Monday, Jul. 18, 1932

More for Diabetics

Last week from Canada issued more good news for diabetics. From the duodenal membranes of rabbits, dogs, hogs and cattle they had isolated a new hormone. Fed in powder form or injected into patients with diabetes, it reduced blood sugar to normal. Quietly Dean Archibald Bruce Macallum and Associate Professor of Physiology Norman B. Laughton of the University of Western Ontario Medical School made a preliminary report of their discovery to the Royal Society of England. As a diabetes medicine it may prove as effective as the insulin Toronto University's Drs. Banting & Best discovered.
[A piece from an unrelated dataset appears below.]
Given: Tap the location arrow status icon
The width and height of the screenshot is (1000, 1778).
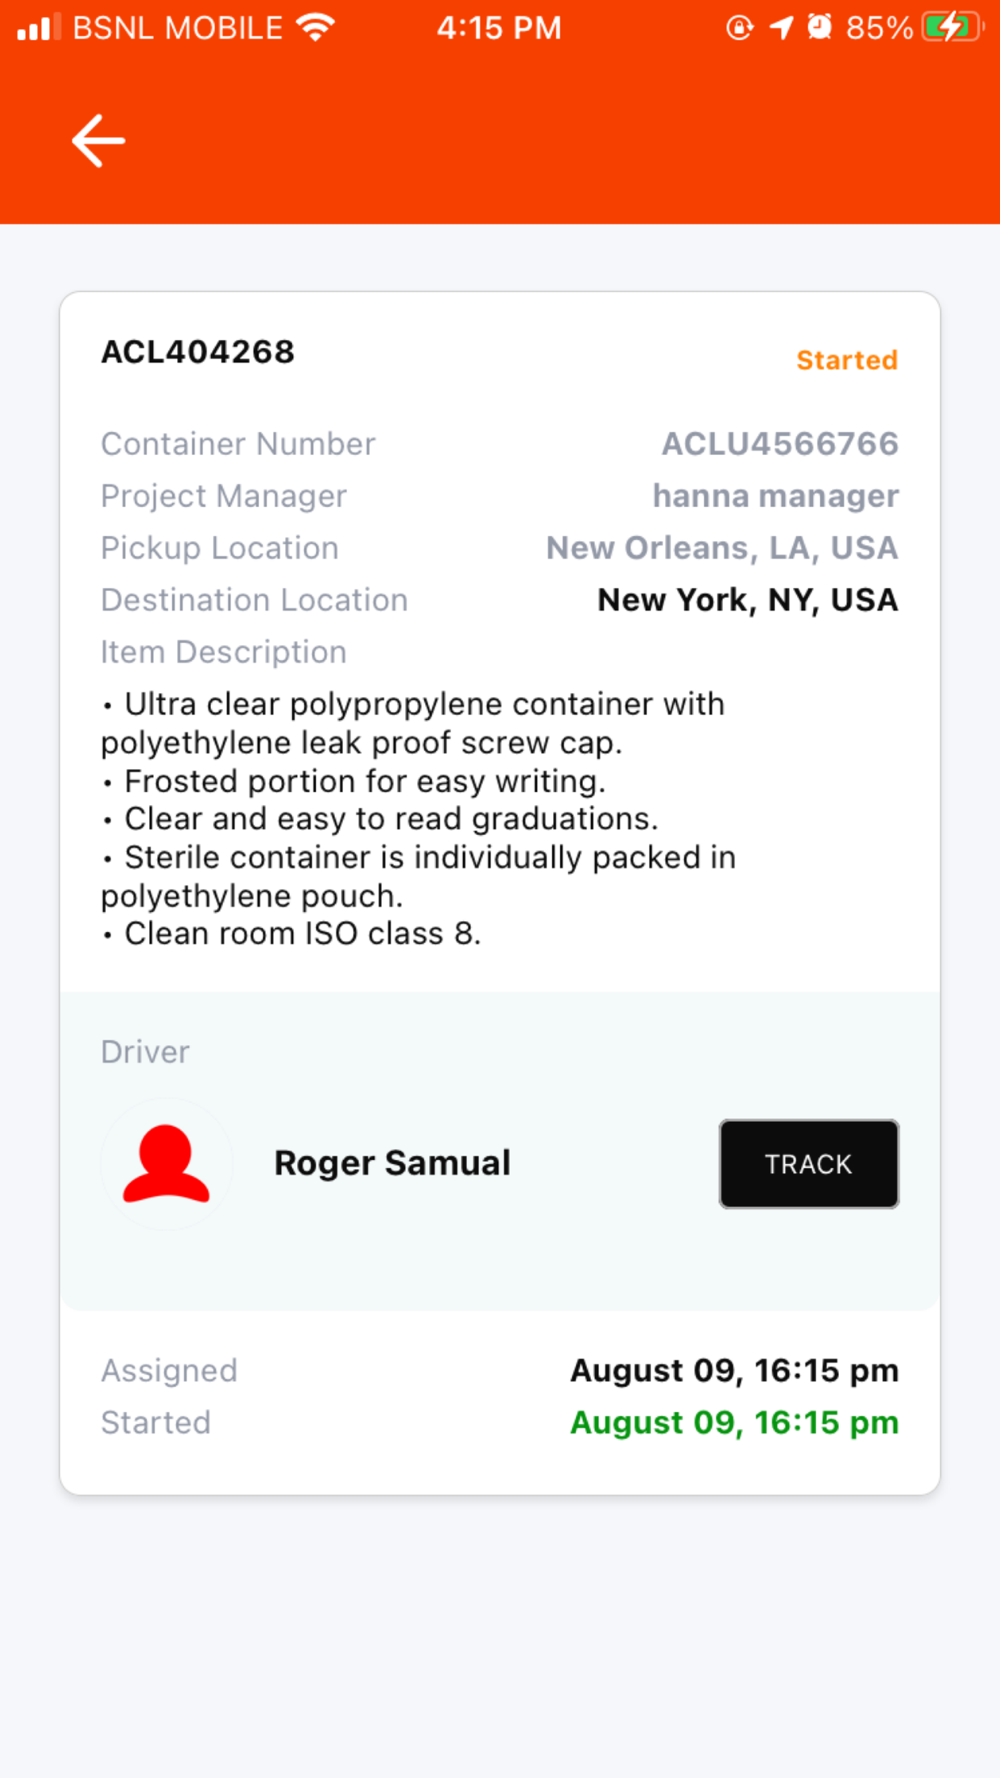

Insulin is a hormone secreted by the Islets of Langerhans in the pancreas. Its function is to regulate the combustion and storage of sugar in the body. Failure of these small cellular masses causes blood sugar to increase abnormally. Withdrawal of sugar from the tissues results in hunger, weakness, loss of weight; tissue proteins and fats become converted to sugar to satisfy the body's needs, the patient is starved of carbohydrates. As a substitute for the body's insulin the patient is given injections of commercial insulin prepared from the pancreas of hogs or oxen. But to regulate the action of the insulin (i.e., prevent too great a reduction of blood sugar) a strict diet must be observed. The danger of insulin treatment is that the patient by relaxing his diet may get an hypoglycemic shock--break into a cold sweat, have convulsions, collapse. Unless a physician is on hand to give an injection of glucose solution he may even die.

The hormone of Drs. Macallum & Laughton has two advantages that insulin lacks. Not only may it be taken by mouth (insulin must be injected) but it cannot reduce the blood sugar below the normal (.08-.12%). Experiments both on animals and on human subjects confirmed this. But Drs. Macallum & Laughton, treading warily, think experiments on human patients in a few U. S. and Canadian hospitals should continue for four or five years before their new hormone may be introduced for general use.